Enviado especial de Donald Trump, o italiano Paolo Zampolli sugeriu ao presidente da Fifa, Gianni Infantino, que a Itália substituísse o Irã na Copa do Mundo. Ele mesmo revelou a informação em notícia ao jornal britânico Financial Times na quarta-feira. Nesta quinta, ministros italianos ironizaram a proposta, definindo-a como "vergonhosa" e inapropriada."
Por causa do combate no Oriente Médio e da guerra com os norte-americanos, os iranianos foram "recomendados" pelo presidente dos EUA que não estivessem no país da América do Norte para a competição por riscos de vida, apesar de "serem bem-vindos."
"Eu li a notícia de que o enviado de Trump pediu à Fifa. E me parece vergonhoso. Me daria vergonha", disparou o Ministro de Economia da Itália, Giancarlo Giorgetti, em clara declaração de que não é justo tirar quem conseguiu sua vaga por mérito.

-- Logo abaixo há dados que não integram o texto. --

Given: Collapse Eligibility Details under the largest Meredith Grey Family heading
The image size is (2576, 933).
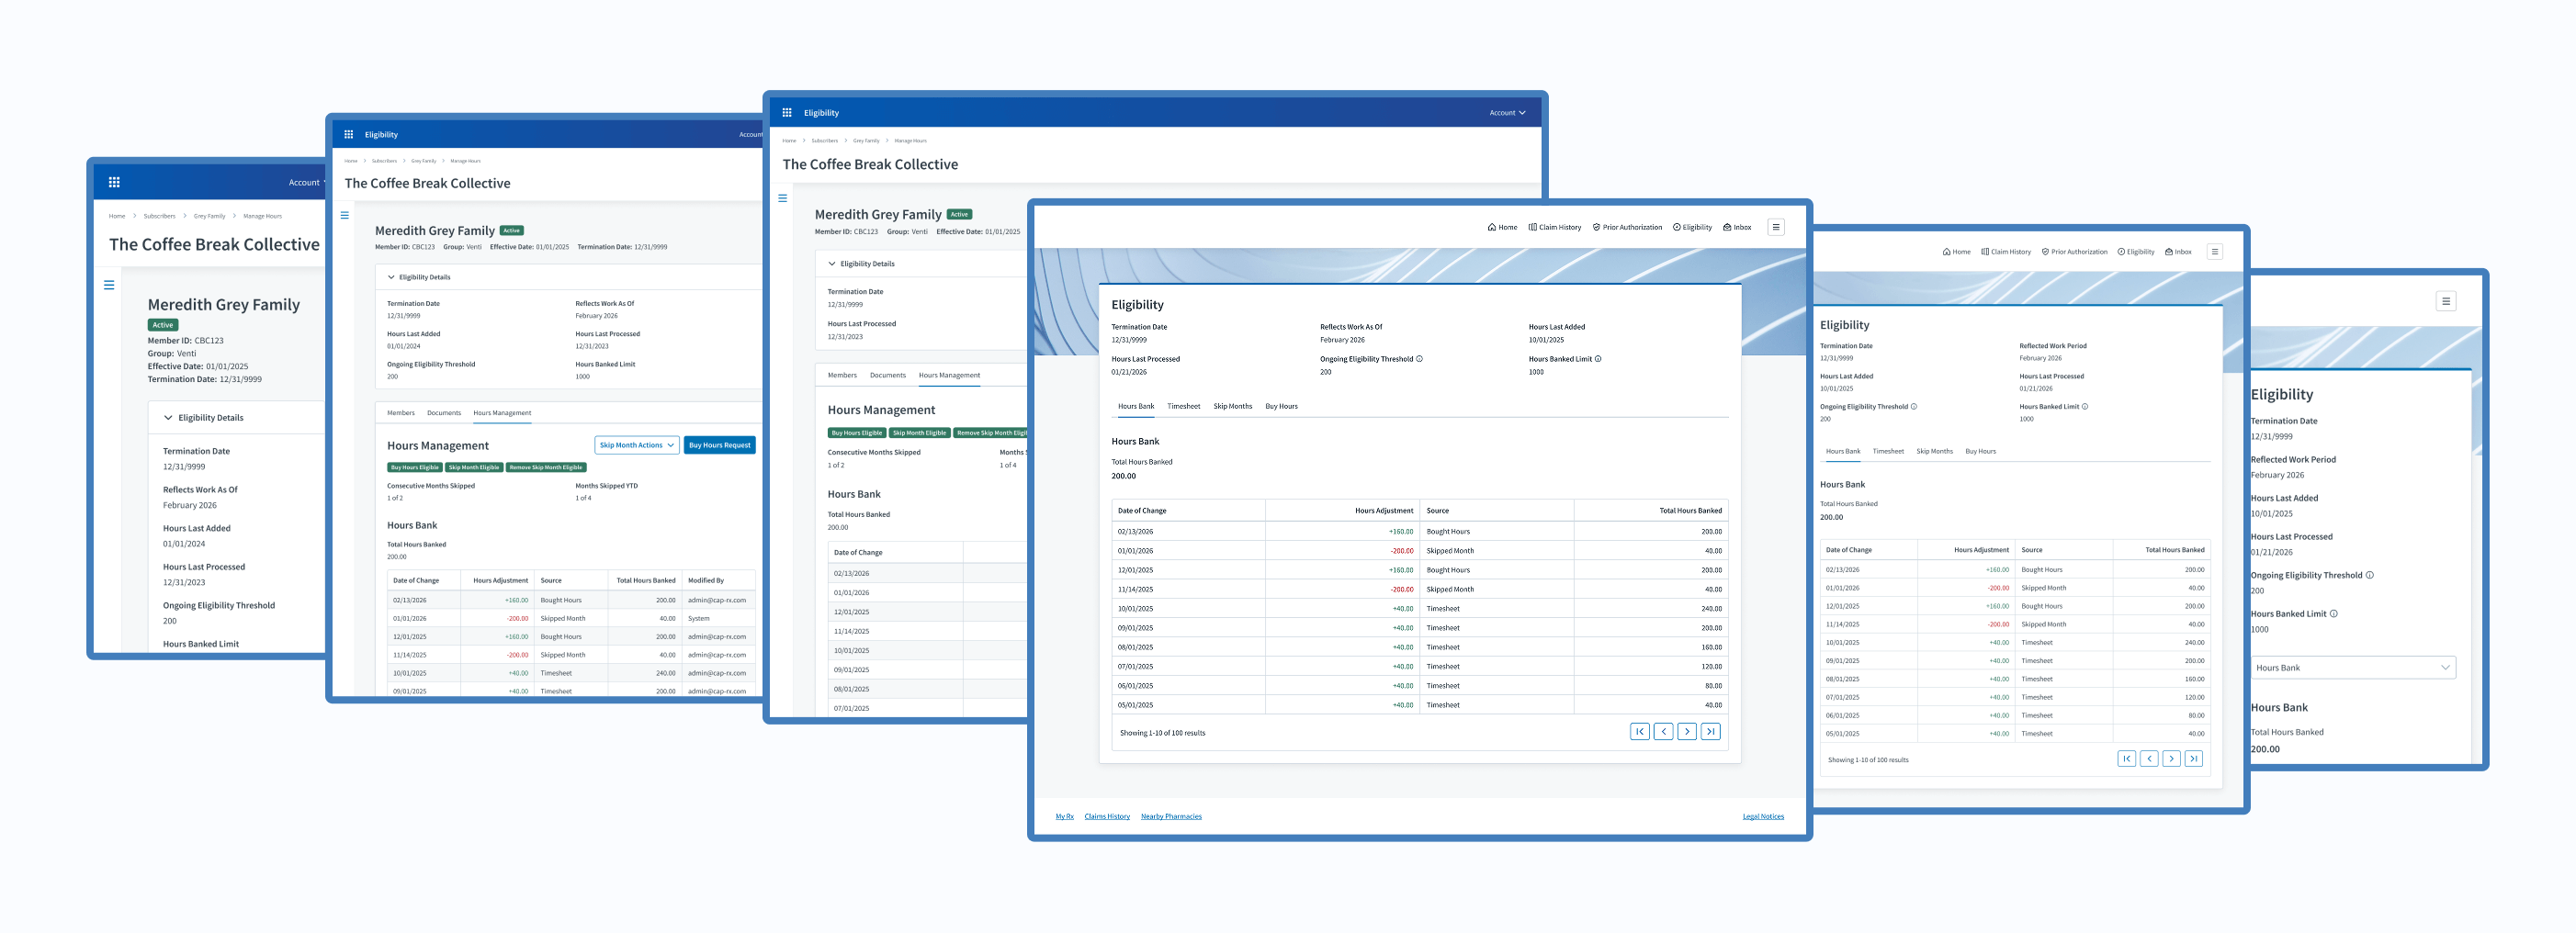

Eliminada na decisão da repescagem pela Bósnia & Herzegovina em disputa por pênaltis, a Itália ficará ausente de uma Copa do Mundo pela terceira edição seguida. Como é a melhor seleção ranqueada fora das classificadas, há a manobra para que a tetracampeã mundial substitua o Irã, com seus três jogos agendados para estádios dos Estados Unidos e mesmo com sua presença "garantida" pela Fifa.
"A classificação acontece em campo", reprovou o Ministro de Esportes da Itália, Andrea Abodi, em resposta à LaPresse, dizendo que não é possível a Itália ir ao Mundial desta maneira e definindo a proposta revelada por Zampolli como "inapropriada."
"Confirmo que sugeri a Trump e Infantino que a Itália substitua o Irã na Copa do Mundo. Sou italiano e seria um sonho ver a Azzurra em um torneio sediado nos EUA. Com quatro títulos, eles têm o currículo necessário para justificar a inclusão", disse Zampolli, nascido em Milão, ao Financial Times. Oficialmente, ele é enviado especial do presidente dos Estados Unidos para parcerias globais. Infantino esteve nos Estados Unidos para participar do Semafor World Economy 2026, no último dia 15 de abril.